TEXT PROVIDED:
If you are thinking about starting a business in 2022, one of the most important decisions you’ll have to make is determining what business structure to register your company as.

Even though according to statistics from the U.S Census Bureau, sole proprietorships have remained the most common form of business entity in 2021, this is predicted to change as a result of the propelling proliferation of the online incorporation service industry following the COVID-19 pandemic.

This is because business structures which (at least traditionally) involved significantly more time and procedural hassle during their setting up process- such as Limited Liability Companies (LLCs), Corporations, and S-Corps, generally provide a plethora of exclusive financial, structural, and tax benefits which owners of sole proprietorships are not privy to.

Below we will compare LLCs and S Corporations, delineating the advantages and disadvantages of each one along the way.

Limited Liability Companies (LLCs)

An LLC business is said to offer a much more ‘’formal’’ structure than that of a sole proprietorship or a general partnership, which can go a long way in ensuring that a business owner’s business has the required level of ‘’marketability’’ and brand image so as to attract wealthy investors in the future, as well as to attain favorable terms when negotiating for future loans with conventional lenders- such as banks and credit unions.

LLC owners additionally enjoy limited liability under the law- at least to some extent. This is because LLC companies are legally considered to be separate financial entities to their owners- unlike sole proprietorships and general partnerships.

This means that (simply put) one of the significant benefits provided by LLCs is their ability to provide a ‘best of both worlds’ option between the generally flexible and non-scrutinized sole proprietorship structure and the financially advantageous Corporation and S-Corp structure.

Having said that, it should be noted that LLC owners’ actions can, at times, ‘’pierce’’ the aforementioned corporate veil- forfeiting any personal liability limit under the law.

For example, where an LLC owner has personally guaranteed a loan in the past, or where federal bodies (such as the IRS) determine that the way in which an LLC is managed is practically identical to that of a sole proprietorship, the right to a limited personal liability will be revoked.

S- Corporations

An S-Corporation, on the other hand, is a tax classification- rather than a business entity structure. Businesses invoking an ‘’S-Corp’’ classification under the law within the U.S will be taxed like a general partnership according to the IRS.

DATA PROVIDED:
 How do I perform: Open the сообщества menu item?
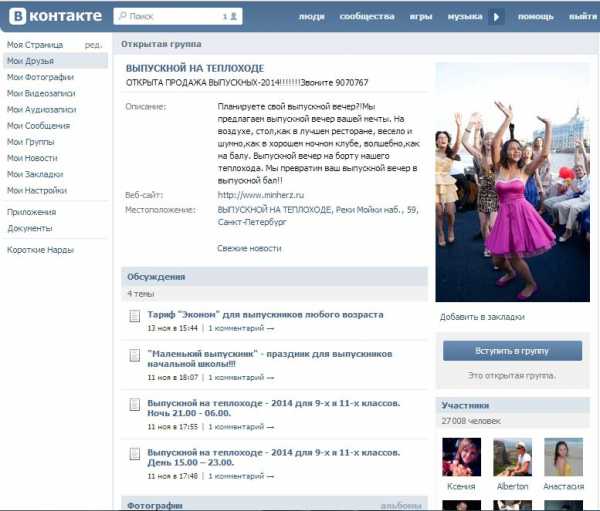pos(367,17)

* * *

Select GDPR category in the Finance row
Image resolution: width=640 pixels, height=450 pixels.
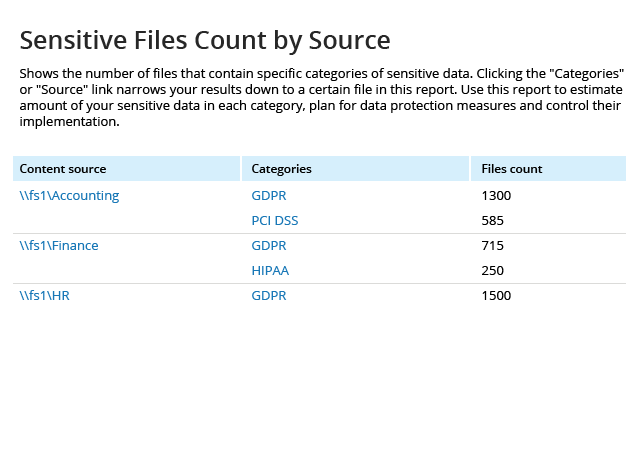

PROMPT A: Retype the part of the article comparing LLCs and S Corporations starting with "Below we will" and going on through "and general partnerships.".
PROMPT B: In the article comparing LLCs and S Corporations, which form of business entity remained the most common in 2021 according to U.S. Census Bureau statistics?
PROMPT C: Proceed with the article comparing LLCs and S Corporations from the point where it stops.

TASK RESPONSE A:
Below we will compare LLCs and S Corporations, delineating the advantages and disadvantages of each one along the way.

Limited Liability Companies (LLCs)

An LLC business is said to offer a much more ‘’formal’’ structure than that of a sole proprietorship or a general partnership, which can go a long way in ensuring that a business owner’s business has the required level of ‘’marketability’’ and brand image so as to attract wealthy investors in the future, as well as to attain favorable terms when negotiating for future loans with conventional lenders- such as banks and credit unions.

LLC owners additionally enjoy limited liability under the law- at least to some extent. This is because LLC companies are legally considered to be separate financial entities to their owners- unlike sole proprietorships and general partnerships.

TASK RESPONSE B: Sole proprietorships

TASK RESPONSE C:
This means, in order to attain S-Corp status, a business must first be incorporated (registered as either an LLC or a Corporation), and then satisfy a plethora of federal guidelines that have been set in place.

Owners of S Corporations can enjoy limited personal liability under the law, and- as long as they retain fewer than 100 shareholders, can be taxed as a general partnership instead of a Corporation.

This can help shareholders of Corporations alleviate burdens imposed upon them by double taxation- whereby the same stream of revenue is initially taxed at a federal level (corporation tax) and then taxed for a second time at a personal income level.

Conclusion

All in all, the business structure that you choose will undoubtedly play a key role in determining your business’s future success. This is because it will impact vital aspects of your company’s daily operations- such as your personal liability, tax rate and structure, management style, and state & federal obligations (filing procedures).

Your business entity structure can additionally influence the extent of your future growth, as it can determine the number of shareholders that your business can entail.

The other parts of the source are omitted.